Los que ahora tienen que lucirse allí son los de criminalística, levantando buenas huellas si las hay. ¿O es que piensas echarles una mano en eso? Parecía haber hecho una pregunta inocente, sin ninguna intención. Pero, al cabo del tiempo, podía percibir la mordacidad de mi compañera aun cuando la manifestara veladamente, como era el caso.

—Ya me conoces, Virginia. Sólo me gustan los trabajos meticulosos cuando tienen algo artístico. No me tira mucho limpiar manchas.

—Pues entonces…

—No vas a chivarte del escaqueo, ¿no?

—¿Para qué? Podrían ponerme a trabajar con un jefe

todavía más rancio y más machista que tú, así que no

creo que me interese.

—¿Soy rancio? ¿Soy machista? —pregunté, con sincero

estupor.

—Tienes cuarenta años, y ya empieza a fastidiarte, aunque no te des cuenta, que otros más jóvenes se vayan haciendo con el mundo. Y eres un hombre, así que no tienes más remedio que ser machista. Bueno, podrías ser gay, o metrosexual, pero tampoco acabo yo de estar segura de que a una mujer le convenga más trabajar con eso. Los machistas sois más predecibles, y si se sabe llevaros, mucho más manejables. Hice ademán de sujetarme al volante.

—Coño, Chamorro, ¿te has tomado algo?

—Coca-Cola Light, de máquina. No sé si le ponen algo en el tanatorio para animar a los deudos, pero yo no he notado nada raro.

—Me vas a permitir que prepare mi defensa para otro momento, porque ahora estoy hecho unos zorros. Pero creo que nunca he ofendido tu dignidad femenina. Incluso estoy dispuesto a recomendar que si algún día tienes un hijo, y hasta dos o tres, no te echen de la unidad.

—Si algún día tengo un hijo, ya me iré yo. Pero por ahora no necesito que te desgastes al respecto.

—Pues no te duermas, no vaya a pasarse el arroz. Mi compañera esbozó la primera sonrisa de aquel día.

—Qué respetuoso de mi dignidad femenina es ese comentario.

—Sólo me preocupo por ti. Los treinta están ya encima…

—No te preocupes tanto. Ahora las mujeres somos fértiles durante más tiempo. Al contrario de lo que sucede con la fertilidad de otra cosa, que parece que va disminuyendo sostenidamente.

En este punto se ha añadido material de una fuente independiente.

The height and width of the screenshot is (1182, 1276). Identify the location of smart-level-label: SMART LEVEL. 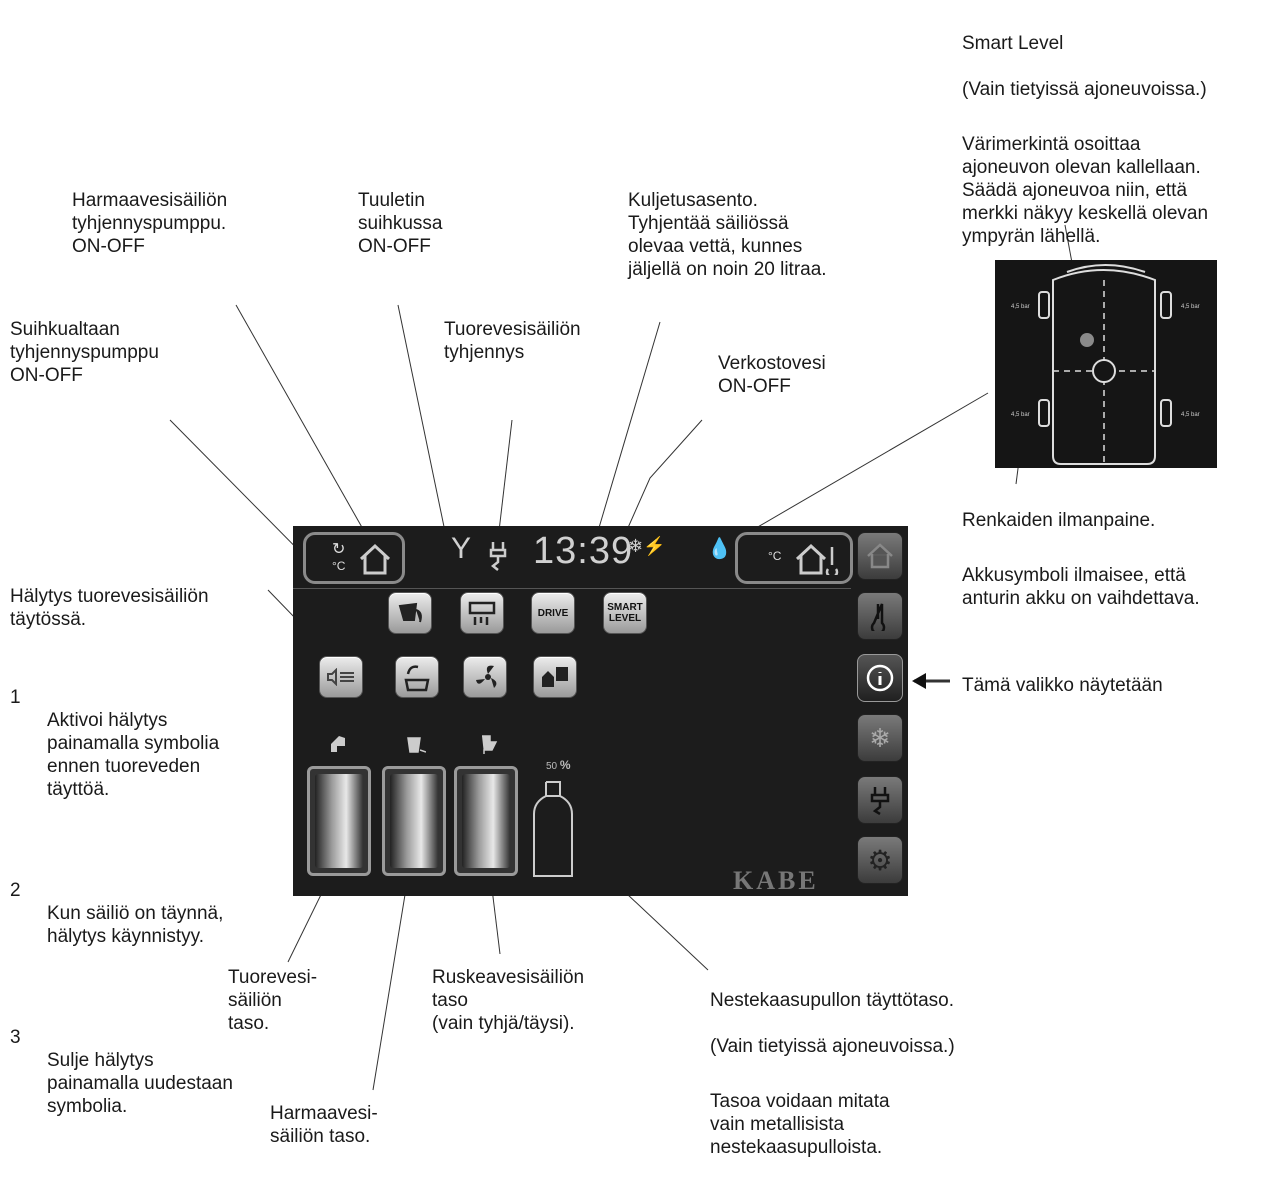
(625, 613).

—Yo ya he acreditado mi aptitud una vez. Y no estoy por repetir. Debo salir adelante con un sueldo modesto.

—Qué bien tener esa coartada.

—Vale —resumí—, llegados a este punto sólo me queda arrestarte o invitarte a una caña y alguna ración de algo, dondequiera que sea posible encontrar eso a esta hora en este pueblo. Sabes que me repugna abusar del mando, así que, y sólo a condición de que no te me pongas burda y lo interpretes como acoso sexual, ¿me permites invitarte, mi cabo?

—Vamos, tira y deja de chinchar —replicó, relajando el gesto. Meneé la cabeza.

—Ay, Chamorro, con lo disciplinada, lo prudente y lo modosita que eras al principio, cómo te estoy malcriando.

—Tranquilo, me malcría la vida.

—Bien, pero mañana conduces tú —dije, mientras arrancaba—. No por nada, sino porque soy un machista y se me pone en los cojones.

—Atus órdenes siempre —se sometió, con dulce mansedumbre.

—Mejor así. Y ahora vamos a ver dónde nos dejamos envenenar.